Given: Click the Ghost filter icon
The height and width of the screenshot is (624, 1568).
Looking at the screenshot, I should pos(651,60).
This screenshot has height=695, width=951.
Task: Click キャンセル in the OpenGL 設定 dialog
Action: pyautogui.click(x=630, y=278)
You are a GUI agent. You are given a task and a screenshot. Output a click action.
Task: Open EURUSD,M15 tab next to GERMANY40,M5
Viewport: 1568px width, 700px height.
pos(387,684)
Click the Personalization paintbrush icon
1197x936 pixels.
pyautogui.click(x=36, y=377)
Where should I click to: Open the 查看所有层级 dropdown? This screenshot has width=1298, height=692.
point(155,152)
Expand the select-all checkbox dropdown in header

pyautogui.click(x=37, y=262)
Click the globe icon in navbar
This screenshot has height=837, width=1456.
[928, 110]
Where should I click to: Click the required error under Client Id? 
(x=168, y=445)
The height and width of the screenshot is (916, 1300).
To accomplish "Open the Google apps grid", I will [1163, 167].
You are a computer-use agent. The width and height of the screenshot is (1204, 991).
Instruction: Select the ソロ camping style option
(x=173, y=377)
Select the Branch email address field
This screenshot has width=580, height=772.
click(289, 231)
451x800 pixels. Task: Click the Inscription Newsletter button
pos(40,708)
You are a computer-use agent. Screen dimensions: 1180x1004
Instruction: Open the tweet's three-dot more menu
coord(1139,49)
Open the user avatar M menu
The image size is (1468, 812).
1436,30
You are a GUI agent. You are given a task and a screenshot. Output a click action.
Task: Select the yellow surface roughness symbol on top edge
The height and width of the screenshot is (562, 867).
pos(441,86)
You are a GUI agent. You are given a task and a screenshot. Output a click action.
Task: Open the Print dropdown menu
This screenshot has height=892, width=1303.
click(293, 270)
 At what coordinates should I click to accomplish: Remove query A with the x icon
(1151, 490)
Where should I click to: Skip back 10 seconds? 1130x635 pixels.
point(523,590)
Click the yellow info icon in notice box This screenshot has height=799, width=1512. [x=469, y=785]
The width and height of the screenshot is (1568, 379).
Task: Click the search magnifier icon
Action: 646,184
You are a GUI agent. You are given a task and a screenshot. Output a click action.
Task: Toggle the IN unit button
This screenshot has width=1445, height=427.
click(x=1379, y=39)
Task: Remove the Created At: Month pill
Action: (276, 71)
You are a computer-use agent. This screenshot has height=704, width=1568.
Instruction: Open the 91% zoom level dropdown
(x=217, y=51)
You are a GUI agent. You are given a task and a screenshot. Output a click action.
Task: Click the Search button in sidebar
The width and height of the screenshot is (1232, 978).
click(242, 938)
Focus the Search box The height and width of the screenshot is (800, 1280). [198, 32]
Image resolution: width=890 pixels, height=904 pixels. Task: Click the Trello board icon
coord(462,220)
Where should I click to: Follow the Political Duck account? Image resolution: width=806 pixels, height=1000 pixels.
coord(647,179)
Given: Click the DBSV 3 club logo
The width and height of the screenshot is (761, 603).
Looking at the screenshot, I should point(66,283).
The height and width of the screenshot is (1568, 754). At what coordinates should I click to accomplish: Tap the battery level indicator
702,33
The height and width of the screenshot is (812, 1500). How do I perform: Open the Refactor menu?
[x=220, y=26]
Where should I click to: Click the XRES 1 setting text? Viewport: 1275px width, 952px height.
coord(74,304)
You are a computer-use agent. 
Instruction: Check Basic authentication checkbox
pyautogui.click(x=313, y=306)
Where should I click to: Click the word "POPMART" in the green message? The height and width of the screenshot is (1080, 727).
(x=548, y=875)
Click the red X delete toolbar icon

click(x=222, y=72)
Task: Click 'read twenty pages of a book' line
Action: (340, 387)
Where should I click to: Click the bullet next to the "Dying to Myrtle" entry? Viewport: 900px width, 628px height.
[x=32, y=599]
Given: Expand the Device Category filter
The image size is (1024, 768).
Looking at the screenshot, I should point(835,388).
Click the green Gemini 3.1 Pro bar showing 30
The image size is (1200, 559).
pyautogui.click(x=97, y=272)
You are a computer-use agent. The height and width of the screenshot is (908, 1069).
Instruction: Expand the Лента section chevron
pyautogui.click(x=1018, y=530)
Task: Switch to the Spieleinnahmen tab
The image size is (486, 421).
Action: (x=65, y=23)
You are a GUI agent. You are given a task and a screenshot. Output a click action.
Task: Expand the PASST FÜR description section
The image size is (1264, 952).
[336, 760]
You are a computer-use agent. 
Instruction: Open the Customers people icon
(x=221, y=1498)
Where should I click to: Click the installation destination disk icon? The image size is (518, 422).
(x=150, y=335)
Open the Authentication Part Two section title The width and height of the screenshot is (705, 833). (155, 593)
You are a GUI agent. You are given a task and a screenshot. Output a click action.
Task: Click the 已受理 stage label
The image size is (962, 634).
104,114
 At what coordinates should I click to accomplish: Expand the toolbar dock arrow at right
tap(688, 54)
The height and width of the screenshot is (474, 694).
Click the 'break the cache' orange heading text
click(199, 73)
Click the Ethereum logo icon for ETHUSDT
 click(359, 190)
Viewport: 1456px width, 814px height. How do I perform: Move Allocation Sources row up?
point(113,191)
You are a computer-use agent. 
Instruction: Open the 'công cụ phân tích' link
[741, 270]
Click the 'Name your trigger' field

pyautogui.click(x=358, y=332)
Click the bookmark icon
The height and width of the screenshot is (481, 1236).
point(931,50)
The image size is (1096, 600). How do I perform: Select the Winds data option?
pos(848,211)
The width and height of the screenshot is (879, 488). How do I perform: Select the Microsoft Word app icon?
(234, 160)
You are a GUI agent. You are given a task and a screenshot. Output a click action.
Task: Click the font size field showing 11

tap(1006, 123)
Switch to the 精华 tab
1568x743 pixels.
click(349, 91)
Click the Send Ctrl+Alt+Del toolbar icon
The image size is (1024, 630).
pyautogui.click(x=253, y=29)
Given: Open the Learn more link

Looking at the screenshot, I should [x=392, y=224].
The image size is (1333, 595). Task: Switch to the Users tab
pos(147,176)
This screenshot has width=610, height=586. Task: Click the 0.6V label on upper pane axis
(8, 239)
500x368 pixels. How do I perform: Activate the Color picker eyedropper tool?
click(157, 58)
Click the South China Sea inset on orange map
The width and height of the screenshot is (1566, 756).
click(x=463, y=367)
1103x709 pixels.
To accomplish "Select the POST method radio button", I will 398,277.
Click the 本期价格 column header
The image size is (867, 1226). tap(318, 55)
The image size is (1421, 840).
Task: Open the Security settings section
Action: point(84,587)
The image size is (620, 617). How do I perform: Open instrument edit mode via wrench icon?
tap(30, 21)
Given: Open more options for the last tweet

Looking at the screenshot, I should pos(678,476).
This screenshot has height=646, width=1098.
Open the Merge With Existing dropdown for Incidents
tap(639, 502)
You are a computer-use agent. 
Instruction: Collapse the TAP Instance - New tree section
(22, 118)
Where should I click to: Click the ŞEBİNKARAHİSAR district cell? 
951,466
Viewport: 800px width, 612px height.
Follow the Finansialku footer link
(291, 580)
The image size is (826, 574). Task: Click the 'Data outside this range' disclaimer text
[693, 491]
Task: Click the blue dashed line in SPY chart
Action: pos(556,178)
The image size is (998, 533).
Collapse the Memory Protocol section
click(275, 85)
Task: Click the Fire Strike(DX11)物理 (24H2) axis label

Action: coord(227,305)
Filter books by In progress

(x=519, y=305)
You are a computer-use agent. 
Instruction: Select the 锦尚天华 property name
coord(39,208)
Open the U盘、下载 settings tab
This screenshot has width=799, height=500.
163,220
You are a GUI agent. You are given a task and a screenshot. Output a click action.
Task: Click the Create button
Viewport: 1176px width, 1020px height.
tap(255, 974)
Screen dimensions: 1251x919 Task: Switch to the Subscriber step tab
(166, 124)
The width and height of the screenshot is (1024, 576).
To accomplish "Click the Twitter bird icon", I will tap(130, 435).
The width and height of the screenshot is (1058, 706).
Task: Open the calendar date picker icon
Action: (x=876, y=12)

- - - - -

» **What you should do**
The lines above starting at the one that contains "This screenshot has width=610, height=586." and ending at the one that contains "This screenshot has height=646, width=1098." must be transcribed exactly, and no other lines may appear.

» **Exercise solution**
This screenshot has width=610, height=586. Task: Click the 0.6V label on upper pane axis
(8, 239)
500x368 pixels. How do I perform: Activate the Color picker eyedropper tool?
click(157, 58)
Click the South China Sea inset on orange map
The width and height of the screenshot is (1566, 756).
click(x=463, y=367)
1103x709 pixels.
To accomplish "Select the POST method radio button", I will 398,277.
Click the 本期价格 column header
The image size is (867, 1226). tap(318, 55)
The image size is (1421, 840).
Task: Open the Security settings section
Action: point(84,587)
The image size is (620, 617). How do I perform: Open instrument edit mode via wrench icon?
tap(30, 21)
Given: Open more options for the last tweet

Looking at the screenshot, I should pos(678,476).
This screenshot has height=646, width=1098.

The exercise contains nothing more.